Do outro lado, clientes que compram um carro pela simples maneira como o test-drive é oferecido:
— Dê uma volta como proprietário.
— É? Até onde posso ir?
— Até onde o senhor quiser. O tanque está cheio. Fique à vontade.
Essas opiniões, colhidas na enquete feita pela VendaMais, têm algo em comum: transbordam de emoção, mostram que o sentimento está presente em cada momento dentro de uma loja.
Como clientes, não esperamos emoção; a exigimos. Estamos dispostos a dar ao lojista dois bens muito preciosos: dinheiro e tempo. Em troca, queremos sair daquele ponto-de-venda melhor do que entramos. Só isso. Pouco, se não fosse tão complicado de se conseguir.
O grande formato – Cláudio Goldberg, consultor sênior do Grupo MVC/Costacurta & Associados, afirma que temos três grandes formatos de varejo: · De emoção, que necessita oferecer uma experiência memorável de compra pela diferenciação.
· De valor, que na verdade está ligado ao preço, como mercados populares e grandes hipermercados.
· De auto-serviço, que é o varejo virtual. Não tem emoção, nem sempre é preço, mas o cliente tem toda a conveniência do auto-serviço.
E não dá para oferecer duas dessas propostas ao mesmo tempo, porque pode gerar a crise de identidade. Não dá para ser o mais barato e oferecer os melhores serviços do mercado, pois isso custa caro. É possível dar alguns toques de uma outra forma, mas é algo quase escondido frente ao principal. Por exemplo, o Wal-Mart segue o formato de valor, mas pelo tamanho de sua loja, pelo exagero de itens oferecidos, pela quantidade de coisas que é possível levar, é claro que isso empolga pela emoção. Mas é um segundo apenas.

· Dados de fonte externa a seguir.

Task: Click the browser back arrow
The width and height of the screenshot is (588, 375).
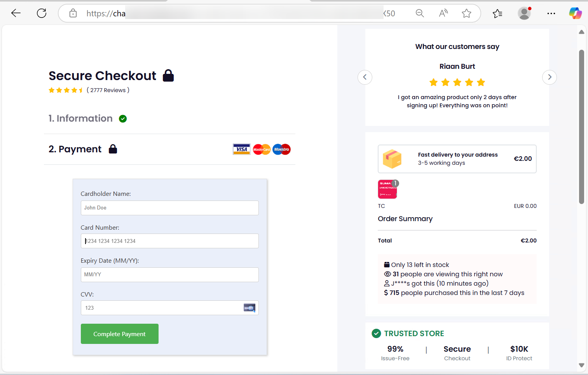Action: [x=16, y=13]
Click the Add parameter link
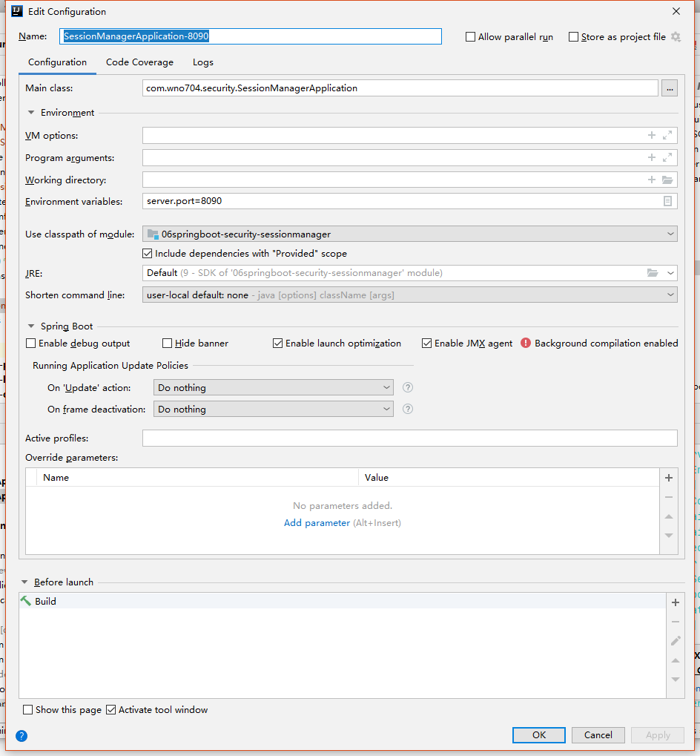The height and width of the screenshot is (756, 700). coord(317,523)
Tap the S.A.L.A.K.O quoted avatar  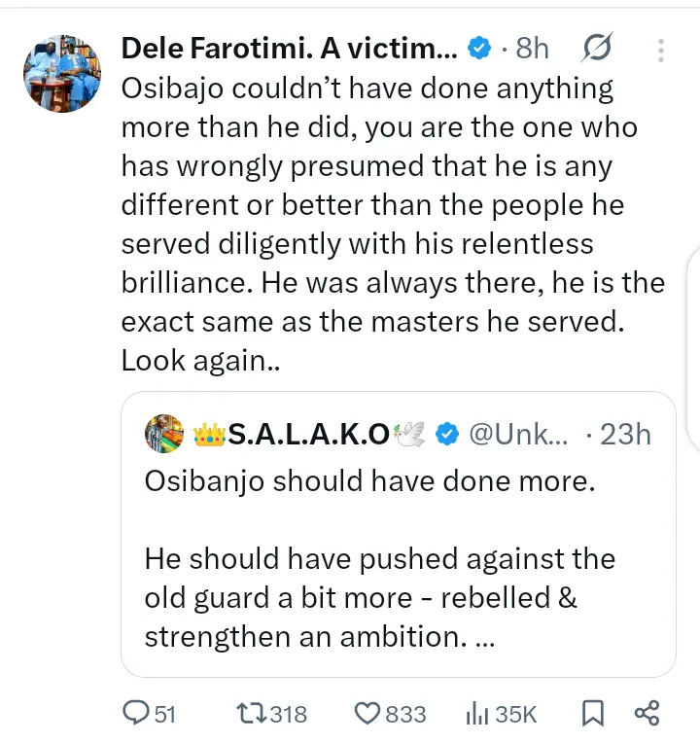[x=161, y=435]
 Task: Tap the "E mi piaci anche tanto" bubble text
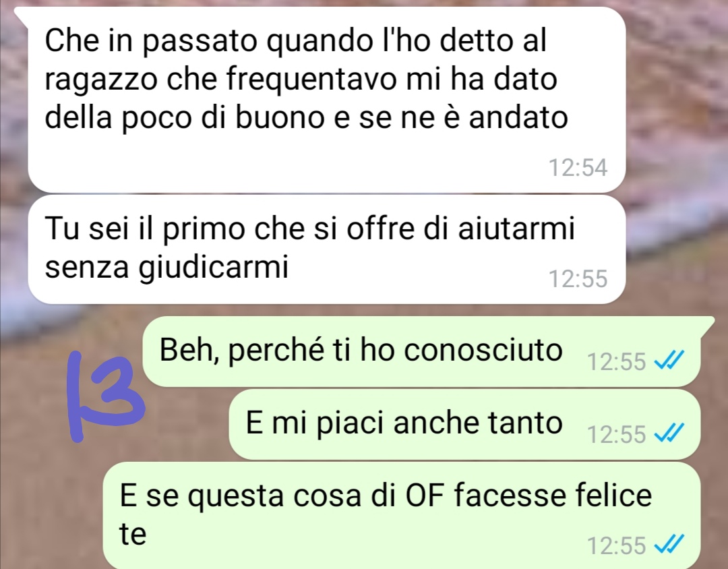404,423
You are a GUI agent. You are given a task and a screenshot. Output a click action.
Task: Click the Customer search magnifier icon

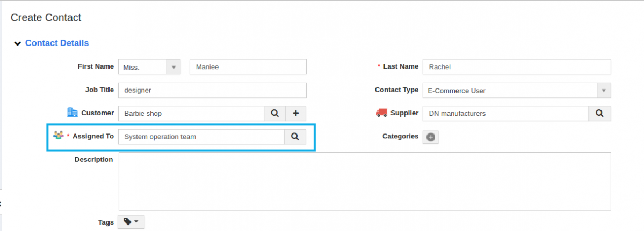(x=275, y=114)
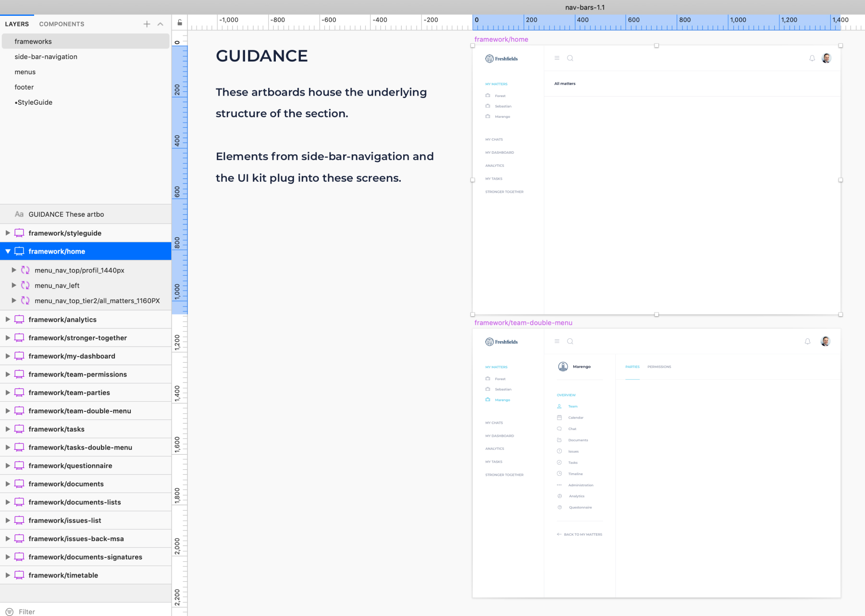This screenshot has width=865, height=616.
Task: Select the framework/documents-signatures layer
Action: tap(85, 557)
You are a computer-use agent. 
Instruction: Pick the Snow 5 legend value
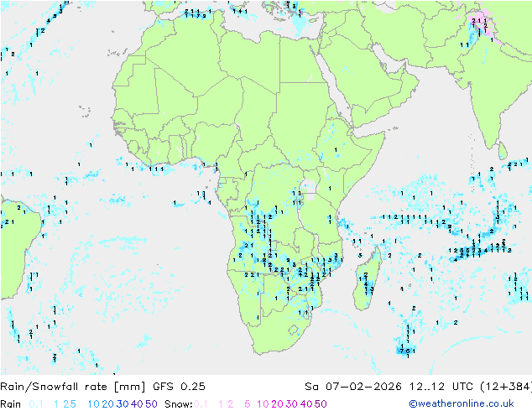click(247, 403)
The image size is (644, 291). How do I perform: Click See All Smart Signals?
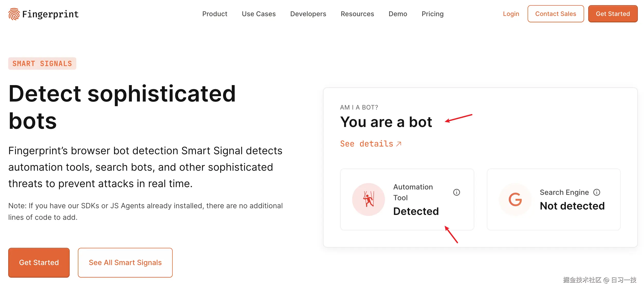pos(125,262)
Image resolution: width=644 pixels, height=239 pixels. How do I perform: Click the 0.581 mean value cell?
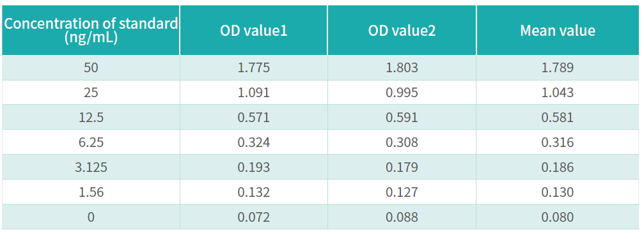[558, 118]
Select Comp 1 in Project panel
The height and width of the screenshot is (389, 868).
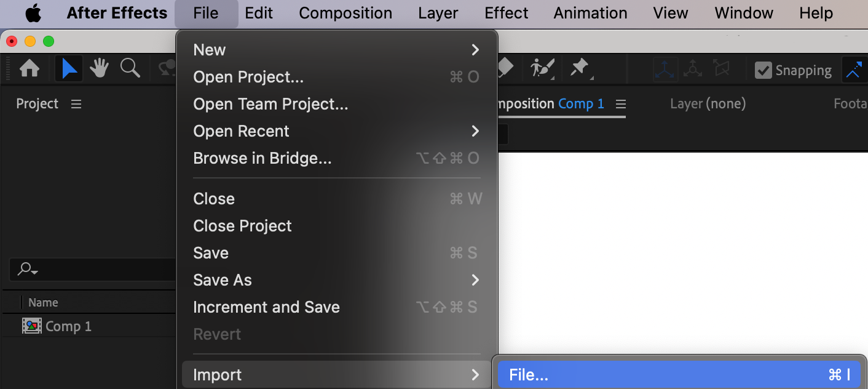pyautogui.click(x=68, y=326)
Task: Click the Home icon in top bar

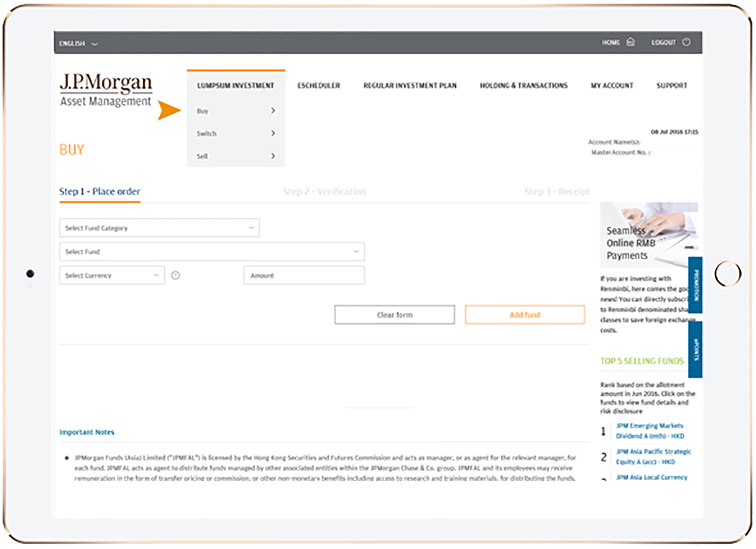Action: coord(630,42)
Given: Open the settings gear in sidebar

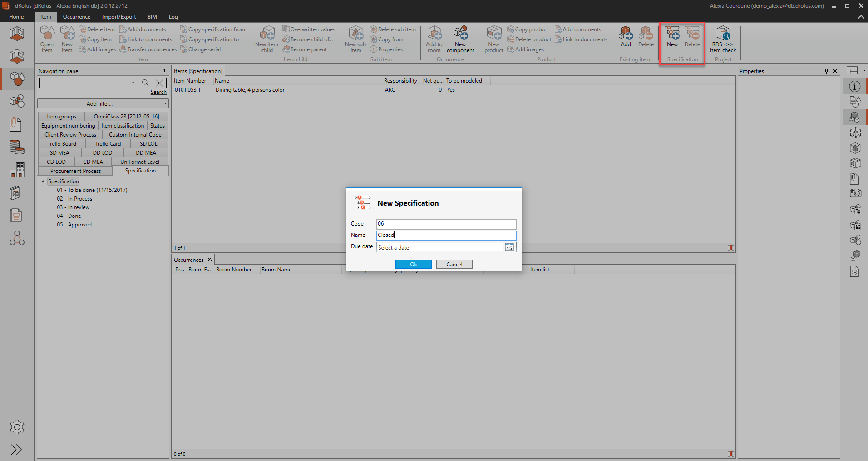Looking at the screenshot, I should point(17,427).
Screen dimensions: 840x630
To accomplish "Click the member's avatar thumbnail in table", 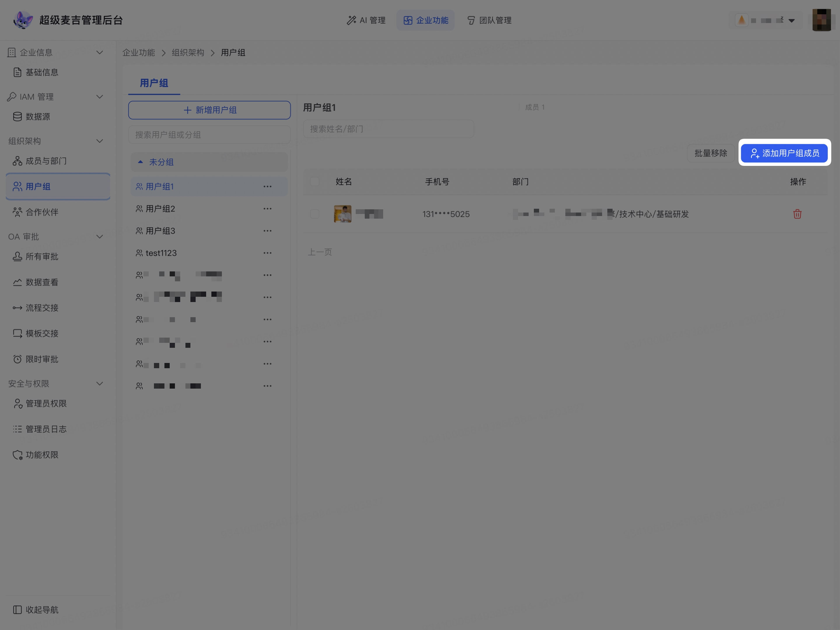I will point(343,214).
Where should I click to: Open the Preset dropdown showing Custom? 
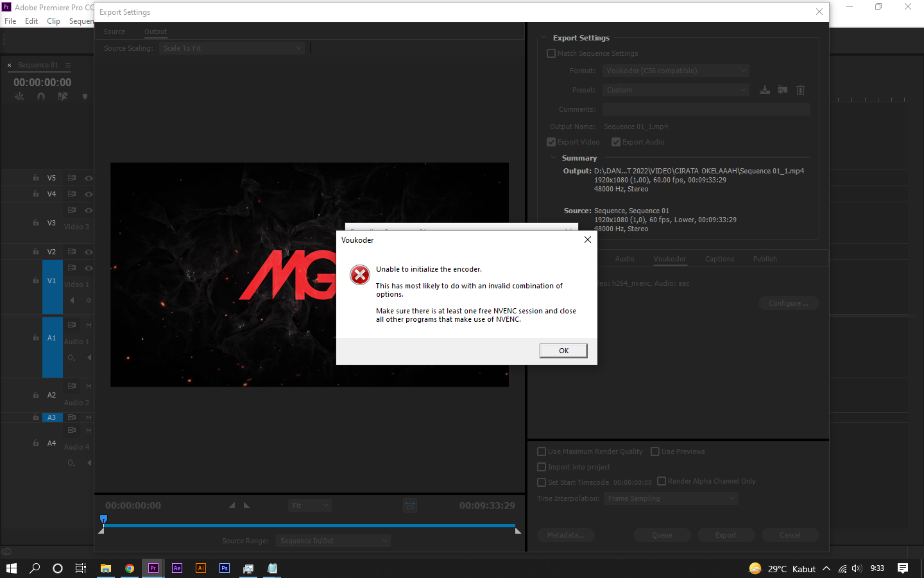point(676,90)
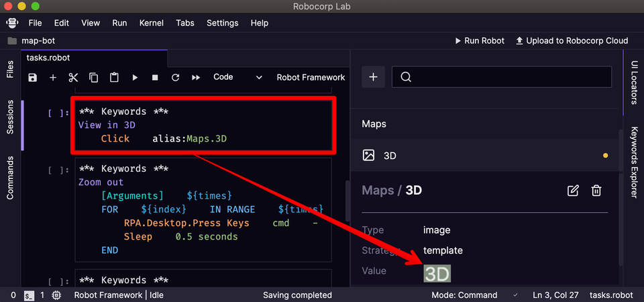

Para Edmour Saiani, fundador da Ponto de Referência, existe um grande pano de fundo, uma condição principal a partir da qual partem cinco tendências principais no varejo. O pano de fundo é o cliente. Sempre, em qualquer época. Você precisa olhar seu negócio com os olhos do cliente, ver o que ele quer e não quer ali. A partir disso, as tendências são:
· História para contar. A empresa tem de ter uma história que seja contada pelo dono, pelo vendedor, por todo mundo.
· Produto e/ou serviço que ninguém tem.
· A loja precisa expor o que vende em um cenário. Foi-se o tempo em que a loja era feita para durar dez anos ou que a decoração durava mais que três meses. A internet muda a toda hora, e na loja também ter de ser assim. A empresa só tem de manter os valores, o posicionamento pode mudar de acordo com o cliente.
· Tecnologia. Ela deve afetar desde a tomada de decisão até o atendimento ao cliente. E destaca: ela só é útil se oferecer algum diferencial que possa ser percebido pelo cliente.
· Marketing alternativo. Aquele que a gente fez até hoje não adianta mais. Em vez de mala direta, faça um convite pessoal. Use a criatividade, diferencie-se!
Ou seja, tirando a tecnologia, todas lidam diretamente com a emoção. E os efeitos da tecnologia emocionam, por tabela. Tudo isso para que, mesmo que sua loja seja pequena, o cliente passe mais tempo lá. “No Brasil há uma correlação direta entre o tempo de permanência na loja e valor do ticket-médio”, diz Luiz Paulo Lopes Fávero, coordenador de cursos e pesquisas do Provar – Programa de Administração de Varejo. “Os varejistas, sabendo disso, podem montar uma seqüência de produtos relacionados que fazem o consumidor parar, tudo com base em pesquisas. Quando ele chega na loja, toda a seqüência e o caminho a ser percorrido já foi previamente estudado. Algumas lojas chegam ao extremo de fazer uma espécie de caminho único. No fundo, quando dizem para você seguir esse caminho, você vê a seqüência que foi pesquisada e se mostrou a mais eficiente. Chega a parecer um labirinto, mas faz parte de conhecer o consumidor.”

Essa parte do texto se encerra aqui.